Exercise aim
Gather every line of the records below that contains the string "home", treating uppercase and lowercase as different.

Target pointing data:

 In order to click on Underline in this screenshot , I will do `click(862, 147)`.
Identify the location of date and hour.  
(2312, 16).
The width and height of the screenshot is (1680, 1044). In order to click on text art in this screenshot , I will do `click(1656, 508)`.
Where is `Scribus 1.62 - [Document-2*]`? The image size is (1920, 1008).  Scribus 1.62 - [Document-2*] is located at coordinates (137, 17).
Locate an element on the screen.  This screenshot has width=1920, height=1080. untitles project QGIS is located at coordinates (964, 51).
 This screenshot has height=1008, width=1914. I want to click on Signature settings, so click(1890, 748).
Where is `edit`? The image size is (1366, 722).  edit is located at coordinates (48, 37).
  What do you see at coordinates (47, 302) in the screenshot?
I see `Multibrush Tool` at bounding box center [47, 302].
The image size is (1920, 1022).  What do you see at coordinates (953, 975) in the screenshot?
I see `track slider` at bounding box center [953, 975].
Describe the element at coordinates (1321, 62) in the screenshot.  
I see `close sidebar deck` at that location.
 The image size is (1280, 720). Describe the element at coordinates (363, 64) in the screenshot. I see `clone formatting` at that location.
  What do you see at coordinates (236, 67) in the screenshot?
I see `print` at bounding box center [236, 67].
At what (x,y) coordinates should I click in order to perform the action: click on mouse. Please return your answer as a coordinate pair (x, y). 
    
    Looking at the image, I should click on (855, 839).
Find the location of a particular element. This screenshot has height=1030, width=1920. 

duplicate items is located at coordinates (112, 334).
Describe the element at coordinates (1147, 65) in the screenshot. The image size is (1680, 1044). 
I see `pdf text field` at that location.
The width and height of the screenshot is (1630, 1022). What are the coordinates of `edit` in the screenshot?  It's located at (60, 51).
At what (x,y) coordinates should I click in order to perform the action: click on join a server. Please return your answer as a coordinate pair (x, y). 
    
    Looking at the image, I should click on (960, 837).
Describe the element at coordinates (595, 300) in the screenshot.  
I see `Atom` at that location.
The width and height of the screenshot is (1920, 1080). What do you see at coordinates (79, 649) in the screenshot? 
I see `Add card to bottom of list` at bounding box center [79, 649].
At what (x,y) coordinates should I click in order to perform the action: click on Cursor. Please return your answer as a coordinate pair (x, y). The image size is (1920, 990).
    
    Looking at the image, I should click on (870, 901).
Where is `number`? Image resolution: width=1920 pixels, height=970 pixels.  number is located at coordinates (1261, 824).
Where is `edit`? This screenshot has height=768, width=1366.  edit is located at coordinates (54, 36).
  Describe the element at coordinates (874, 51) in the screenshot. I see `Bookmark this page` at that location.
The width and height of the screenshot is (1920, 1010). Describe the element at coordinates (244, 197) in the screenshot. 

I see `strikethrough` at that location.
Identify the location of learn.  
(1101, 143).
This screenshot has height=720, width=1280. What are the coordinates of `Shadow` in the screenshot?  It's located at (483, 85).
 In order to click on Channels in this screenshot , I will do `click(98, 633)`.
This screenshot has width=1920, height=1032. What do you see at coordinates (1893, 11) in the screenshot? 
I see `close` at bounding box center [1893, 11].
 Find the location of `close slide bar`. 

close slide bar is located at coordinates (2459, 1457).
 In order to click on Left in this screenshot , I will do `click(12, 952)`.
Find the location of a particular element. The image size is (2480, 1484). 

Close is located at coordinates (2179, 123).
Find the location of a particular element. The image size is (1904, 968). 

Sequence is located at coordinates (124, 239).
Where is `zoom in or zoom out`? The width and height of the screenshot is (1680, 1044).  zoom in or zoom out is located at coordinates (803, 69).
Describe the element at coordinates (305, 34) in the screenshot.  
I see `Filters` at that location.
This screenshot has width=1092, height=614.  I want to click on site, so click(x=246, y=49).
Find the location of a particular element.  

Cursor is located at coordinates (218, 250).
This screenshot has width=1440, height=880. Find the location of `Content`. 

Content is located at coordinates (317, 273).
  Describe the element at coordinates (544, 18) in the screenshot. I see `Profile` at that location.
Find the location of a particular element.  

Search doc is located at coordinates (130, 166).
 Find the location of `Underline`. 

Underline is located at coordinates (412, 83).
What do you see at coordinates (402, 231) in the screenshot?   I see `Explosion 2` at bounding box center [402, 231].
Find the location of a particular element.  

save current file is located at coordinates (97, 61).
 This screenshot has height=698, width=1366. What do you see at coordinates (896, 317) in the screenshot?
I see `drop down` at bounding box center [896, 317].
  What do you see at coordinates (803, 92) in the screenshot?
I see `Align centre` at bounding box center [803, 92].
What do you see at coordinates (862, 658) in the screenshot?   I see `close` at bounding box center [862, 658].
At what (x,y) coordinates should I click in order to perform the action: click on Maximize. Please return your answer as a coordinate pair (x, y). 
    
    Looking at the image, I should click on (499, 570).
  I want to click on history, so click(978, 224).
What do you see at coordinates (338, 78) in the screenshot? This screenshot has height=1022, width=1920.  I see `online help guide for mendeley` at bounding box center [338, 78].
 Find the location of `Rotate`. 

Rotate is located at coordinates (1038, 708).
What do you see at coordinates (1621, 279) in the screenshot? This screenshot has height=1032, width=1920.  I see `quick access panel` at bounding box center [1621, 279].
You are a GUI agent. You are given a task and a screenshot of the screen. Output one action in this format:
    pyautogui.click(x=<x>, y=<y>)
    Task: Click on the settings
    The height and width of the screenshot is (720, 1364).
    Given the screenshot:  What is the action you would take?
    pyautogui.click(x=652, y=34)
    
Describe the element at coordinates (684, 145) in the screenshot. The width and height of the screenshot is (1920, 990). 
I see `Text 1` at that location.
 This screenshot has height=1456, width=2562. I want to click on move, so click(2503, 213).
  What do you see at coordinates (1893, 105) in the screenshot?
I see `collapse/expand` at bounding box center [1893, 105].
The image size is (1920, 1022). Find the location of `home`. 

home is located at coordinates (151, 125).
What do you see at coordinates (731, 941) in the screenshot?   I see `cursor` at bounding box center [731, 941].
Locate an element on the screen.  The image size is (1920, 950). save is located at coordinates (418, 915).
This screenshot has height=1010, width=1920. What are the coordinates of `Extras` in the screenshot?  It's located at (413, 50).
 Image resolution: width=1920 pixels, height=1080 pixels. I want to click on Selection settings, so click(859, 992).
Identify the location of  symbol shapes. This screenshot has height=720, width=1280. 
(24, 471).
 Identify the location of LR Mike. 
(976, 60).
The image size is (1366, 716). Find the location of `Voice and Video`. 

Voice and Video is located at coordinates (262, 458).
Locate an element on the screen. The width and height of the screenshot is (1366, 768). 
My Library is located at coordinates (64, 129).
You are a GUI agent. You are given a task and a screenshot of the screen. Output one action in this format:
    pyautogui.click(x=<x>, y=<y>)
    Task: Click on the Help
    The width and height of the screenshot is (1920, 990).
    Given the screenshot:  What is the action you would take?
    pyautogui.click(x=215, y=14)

Answer to this exercise
The image size is (1920, 1022). Find the location of `home`. 
home is located at coordinates (151, 125).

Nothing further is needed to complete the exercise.